Texte intégral
COUR D'APPEL D'AIX-EN-PROVENCE
CHAMBRE 1-11, Chambre 1-11 HO
ORDONNANCE
DU 27 MAI 2025
N° 2025/59
Rôle N° RG 25/00059 - N° Portalis DBVB-V-B7J-BO2W3
[V] [F]
C/
MONSIEUR LE DIRECTEUR DU CENTRE HOSPITALIER D'[Localité 6]
PROCUREUR GENERAL
[I] [F] [D]
Copie adressée :
par courriel le :
27 Mai 2025
à :
-Le patient
-Le directeur
-L'avocat
-Le curateur/tuteur
-MP
par LRAR ou mail
- Le tiers
Décision déférée à la Cour :
Ordonnance rendue par le Juge judicaire de [Localité 9] en date du 19 Mai 2025 enregistrée au répertoire général sous le n°25/245.
APPELANT
Madame [V] [F]
né le 19 Décembre 1999 à [Localité 10], demeurant Actuellement au centre hospitalier d'[Localité 6] [Adresse 11] [Localité 12] [Adresse 1] [Adresse 4]
Comparant en personne,
Assisté de Maître Morgane CANAS, Avocat au barreau d'Aix en Provence, avocat commis d'office.
INTIMÉS :
MONSIEUR LE DIRECTEUR DU CENTRE HOSPITALIER D'[Localité 6], demeurant [Adresse 2]
Avisé et non représenté
TIERS : Madame [I] [F] [D]
Avisée et non représentée
PARTIE JOINTE :
PROCUREUR GENERAL, demeurant [Adresse 8]
Ayant déposé des réquisitions écrites
*-*-*-*-*
DÉBATS
L'affaire a été débattue le 27 Mai 2025, en audience publique, devant Mme Nathalie MARTY, Conseiller, déléguée par ordonnance du premier président, en application des dispositions de l'article L.3211-12-4 du code de la santé publique,
Greffier lors des débats : M. Corentin MILLOT,
Les parties ont été avisées que le prononcé de la décision aurait lieu par mise à disposition au greffe le 27 Mai 2025.
ORDONNANCE
Par décision réputée contradictoire,
Prononcée par mise à disposition au greffe le 27 Mai 2025.
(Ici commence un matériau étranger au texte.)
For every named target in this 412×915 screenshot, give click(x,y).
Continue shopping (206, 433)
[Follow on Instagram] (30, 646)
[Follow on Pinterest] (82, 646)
Signée par Mme Nathalie MARTY, Conseiller et M. Corentin MILLOT, greffier auquel la minute de la décision a été remise par le magistrat signataire,
À L'AUDIENCE
Madame [V] [F] s'oppose à la publicité des débats,
Il a été donné lecture des réquisitions de madame l'avocat général,
Maître Morgane CANAS conseil du patient entendu en sa plaidoirie indique qu'elle n'a pas d'observation concernant la procédure qu'elle estime régulière ; en revanche, sur le fond elle indique qu'eu égard au certificat médical sa cliente ne présente pas de risque de passage l'acte et ne présente pas de troubles graves dès lors elle sollicite la main levée de la mesure sa cliente pourra être hébergé chez une amie.
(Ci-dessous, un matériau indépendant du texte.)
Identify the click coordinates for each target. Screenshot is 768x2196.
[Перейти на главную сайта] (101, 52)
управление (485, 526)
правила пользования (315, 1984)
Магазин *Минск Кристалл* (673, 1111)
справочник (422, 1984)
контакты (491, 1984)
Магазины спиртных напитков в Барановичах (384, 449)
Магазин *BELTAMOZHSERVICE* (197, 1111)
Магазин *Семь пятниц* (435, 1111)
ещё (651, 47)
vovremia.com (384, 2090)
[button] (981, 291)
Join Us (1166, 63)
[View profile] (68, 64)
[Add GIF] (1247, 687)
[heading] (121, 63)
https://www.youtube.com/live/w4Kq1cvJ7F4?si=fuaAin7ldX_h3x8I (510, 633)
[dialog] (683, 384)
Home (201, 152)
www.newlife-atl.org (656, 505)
Madame [V] [F] déclare : ' J'ai eu un accident de la route, je suis parti à [Localité 13] pour présenter mon entreprise, et balader dans le quartier où j'ai grandi, un rat était dans mes vêtements, je les'ai jetés, des gens m'ont invitée à déjeuner à prendre une douche, ....les pompiers sont venu me chercher alors qu'il n'y avait aucune raison, c'est mon frère qui les a appelé, je ne veux plus avoir de rapport avec mon frère ni avec ma mère, à cause de ça j'ai perdu toutes les opportunités que j'aurais pu avoir au festival de [Localité 7] (Projet musical), je ne suis pas isolée j'ai rencontré de bonnes personnes lors de mon projet musical, ma mère a peur car je ne veux plus lui parler, j'allais bien à mon arrivée à l'hôpital, j'étais pas d'accord, ils m'ont agressé , j'avais déjà été hospitalisé à cause de ma mère à 29 ans quand mon père est décédée, j'étais suivi pendant un temps mais ça a gâché ma vie, je suis pas d'accord pour prendre mes médicaments'.
Le représentant de la préfecture et la direction du centre hospitalier n'ont pas comparu.
MOTIFS
En application de l'article L.3212-1 du code de la santé publique, Une personne atteinte de troubles mentaux ne peut faire l'objet de soins psychiatriques sur la décision du directeur d'un établissement mentionné à l'article L. 3222-1 que lorsque les deux conditions suivantes sont réunies :
1° Ses troubles mentaux rendent impossible son consentement ;
2° Son état mental impose des soins immédiats assortis soit d'une surveillance médicale constante justifiant une hospitalisation complète, soit d'une surveillance médicale régulière justifiant une prise en charge sous la forme mentionnée au 2° de l'article L. 3211-2-1.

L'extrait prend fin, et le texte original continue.